Opsi pertama, adalah seperti opsi
yang dipilih Partai Torries di Inggris, Pemerintah memberi subsidi pendidikan
tinggi untuk semua mahasiswa yang diterima di perguruan tinggi, Untuk
merealisasikan janji politik ini perlu disediakan anggaran pendidikan tinggi
sebesar Rp. 19,9 trilyun sampai Rp. 69,4 trilyun, tergantung dari standar mutu
dan tingkat partisipasi yang hendak dicapai. Artinya diperlukan peningkatan
pengeluaran untuk pendidikan tinggi antara 3 sampai 12 kali, tergantung dari
standar mutu yang hendak dicapai.
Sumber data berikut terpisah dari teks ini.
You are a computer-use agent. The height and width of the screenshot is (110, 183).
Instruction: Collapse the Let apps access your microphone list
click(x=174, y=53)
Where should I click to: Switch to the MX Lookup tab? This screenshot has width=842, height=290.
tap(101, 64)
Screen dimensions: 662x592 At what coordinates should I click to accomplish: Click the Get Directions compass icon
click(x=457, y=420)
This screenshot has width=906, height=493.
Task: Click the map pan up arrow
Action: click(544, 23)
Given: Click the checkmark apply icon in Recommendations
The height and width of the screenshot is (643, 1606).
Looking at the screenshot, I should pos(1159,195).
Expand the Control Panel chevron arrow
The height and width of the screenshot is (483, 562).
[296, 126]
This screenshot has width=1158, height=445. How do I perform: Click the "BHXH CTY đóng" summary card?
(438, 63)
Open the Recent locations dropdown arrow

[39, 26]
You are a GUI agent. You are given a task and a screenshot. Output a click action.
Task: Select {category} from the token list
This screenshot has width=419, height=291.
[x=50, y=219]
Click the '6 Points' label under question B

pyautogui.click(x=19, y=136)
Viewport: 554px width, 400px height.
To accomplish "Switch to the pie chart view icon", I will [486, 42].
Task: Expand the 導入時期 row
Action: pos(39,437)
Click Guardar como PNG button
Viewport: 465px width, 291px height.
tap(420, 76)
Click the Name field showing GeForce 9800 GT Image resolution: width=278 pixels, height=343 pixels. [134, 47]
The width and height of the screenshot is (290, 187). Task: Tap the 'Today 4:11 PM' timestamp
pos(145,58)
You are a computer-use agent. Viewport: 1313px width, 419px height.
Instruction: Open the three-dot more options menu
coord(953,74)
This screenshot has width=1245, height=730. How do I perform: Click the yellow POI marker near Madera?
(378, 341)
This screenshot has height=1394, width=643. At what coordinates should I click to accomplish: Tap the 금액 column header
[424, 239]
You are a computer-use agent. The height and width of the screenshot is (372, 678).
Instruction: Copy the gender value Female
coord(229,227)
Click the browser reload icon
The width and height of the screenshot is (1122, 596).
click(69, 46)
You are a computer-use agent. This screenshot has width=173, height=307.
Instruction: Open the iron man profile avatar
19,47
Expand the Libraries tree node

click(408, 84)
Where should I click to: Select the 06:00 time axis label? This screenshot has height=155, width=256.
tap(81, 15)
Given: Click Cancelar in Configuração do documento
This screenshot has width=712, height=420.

Opsi kedua, adalah Subsidi Silang dengan menerapkan
full-payment kepada keluarga mampu,
memberi subsidi penuh kepada mahasiswa dari keluarga tidak mampu, dan subsidi
50 persen kepada mahasiswa dari keluarga berpenghasilan menengah. Biaya untuk
melaksanakan opsi ini berkisar antara Rp. 11,4 trilyun sampai Rp 97,1 trilyun
bila standar mutu yang hendak dicapai adalah standar mutu PT di Malaysia dan
Singapura. Opsi ketiga, adalah Penyediaan Pinjaman Pendidikan Tinggi dengan
subsidi bunga kepada keluarga tidak mampu dan keluarga kurang mampu. Jumlah
kredit tergantung dari besarnya biaya pendidikan yang dikenakan oleh
masing-masing Universitas. Biaya yang harus disediakan Pemerintah untuk subsidi
bunga berkisar antara Rp. 798 milyar untuk standar nasional sampaiRp. 6,797
trilyun per tahun untuk kira-kira 1, 3 juta mahasiswa perguruan tinggi negeri
yang mencapaistandar mutu PT Malaysia dan Singapura. Angsuran pinjaman pokok
sebesar Rp 72 juta per mahasiswa untuk membiayai pendidikan tinggi selama 4
tahun dengan standar nasional. Dengan kata lain sistem pembayaran seperti ini
memungkinkan lulusan dengan pendapatan lebih tinggi membayar jumlah yang lebih
besar, sehingga waktu pelunasan hutangnya lebih pendek.
Menurut hemat kami Karena
peningkatan mutu pendidikan tinggi adalah agenda politik yang tidak dapat
ditawar lagi, sebaiknya Menteri Pendidikan Nasional Pemerintahan Jokowi-JK
segera memilih Opsi Ketiga untuk mengatasi kendala pembiayaan guna melaksanakan
kebijakan nasional perndidikan tinggi. Alokasi APBN yang tesedia untuk
pendidikan tinggi diperkirakan mencapai Rp. 6 – 7 trilyun per tahun. Jumlah
tersebut amat memungkinkan pelaksanaan program pembangunan pendidikan tinggi
untuk meningkatkan mutu, meningkatkan partisipasi dan meningkatkan akses
pendidikan tinggi secara berkeadilan untuk 1,4 – 1,5 juta mahasiswa. Program
ini akan mempunyai dampak positif terhadap kemajuan pendidikan Indonesia.